The role of indium-111 antimyosin (Fab) imaging as a noninvasive surveillance method of human heart transplant rejection

1989 
The identification of rejection after heart transplantation in patients receiving cyclosporine immunosuppressive therapy requires the endomyocardial biopsy, an invasive method associated with a finite morbidity. To evaluate the role of indium-111 antimyosin (Fab) scintigraphy as a noninvasive surveillance method of heart transplant rejection, the Fab fragment of murine monoclonal antimyosin antibodies labeled with indium-111 was administered intravenously in 30 scintigraphic studies to 10 consecutive heart transplant recipients. Endomyocardial biopsy specimens were obtained 72 hours after each scintigraphic study. Nineteen scintigraphic studies had negative findings; no false negative finding was obtained. Eleven antimyosin scintigraphic studies had positive findings, and in these studies endomyocardial biopsy revealed mild rejection in two cases, moderate acute rejection with myocyte necrosis in two cases, myocyte necrosis as a consequence of ischemic injury in six cases, and possibly cytotoxic damage in one case.
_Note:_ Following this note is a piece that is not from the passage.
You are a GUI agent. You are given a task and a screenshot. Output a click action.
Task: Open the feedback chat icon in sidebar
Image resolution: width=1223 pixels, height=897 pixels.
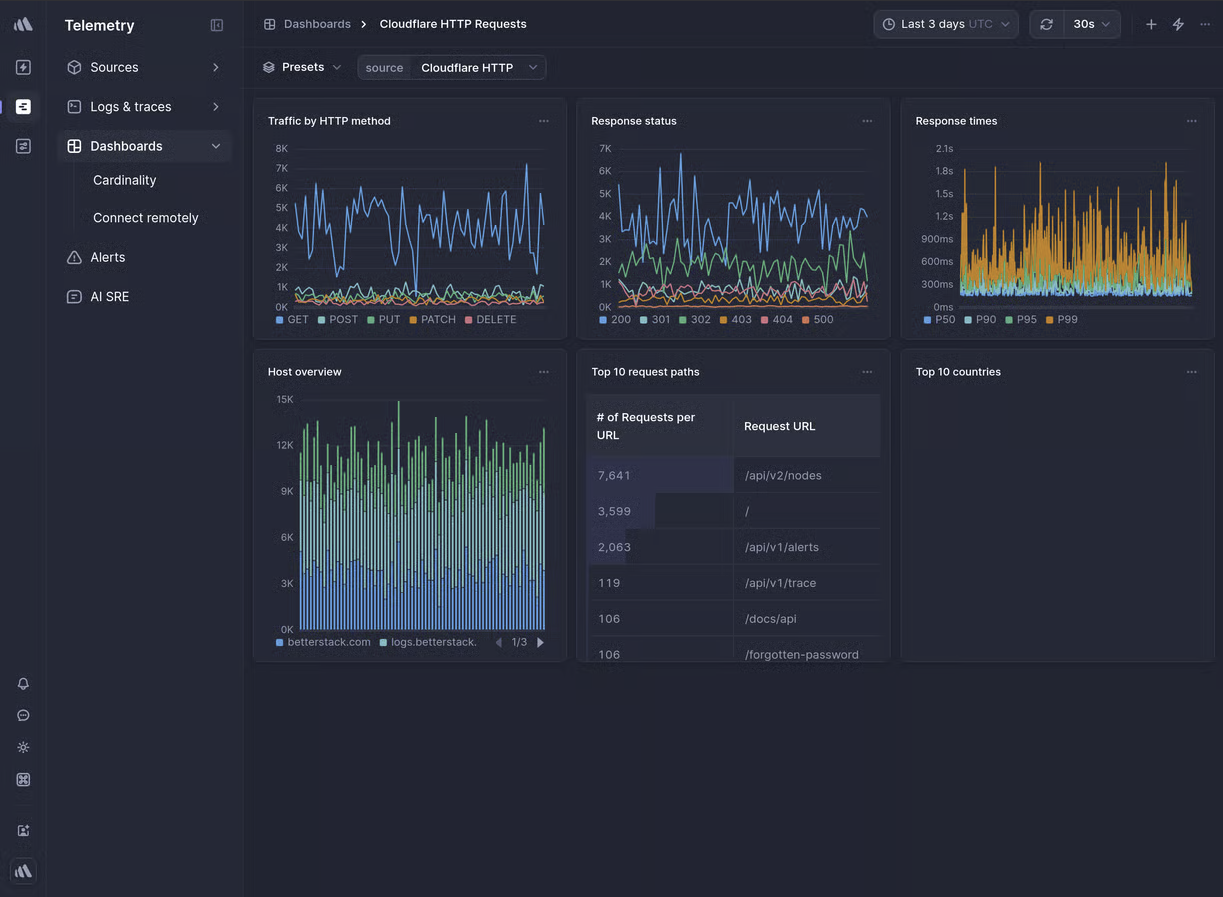(x=22, y=715)
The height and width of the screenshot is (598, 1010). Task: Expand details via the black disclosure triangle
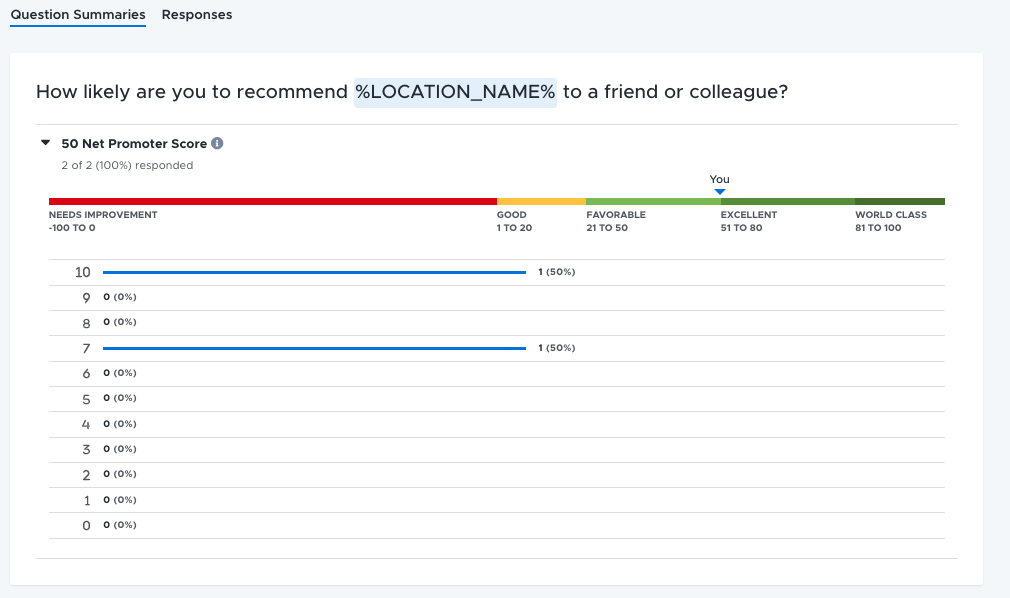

Antimyosin scintigraphy may represent a reliable screening method for the surveillance of heart transplant patients. In the presence of a negative finding from antimyosin scintigraphy, it may be possible to avoid endomyocardial biopsy. Conversely, in patients who have a positive finding from antimyosin scintigraphy, the endomyocardial biopsy is mandatory to establish the definitive diagnosis by histologic examination of the myocardium.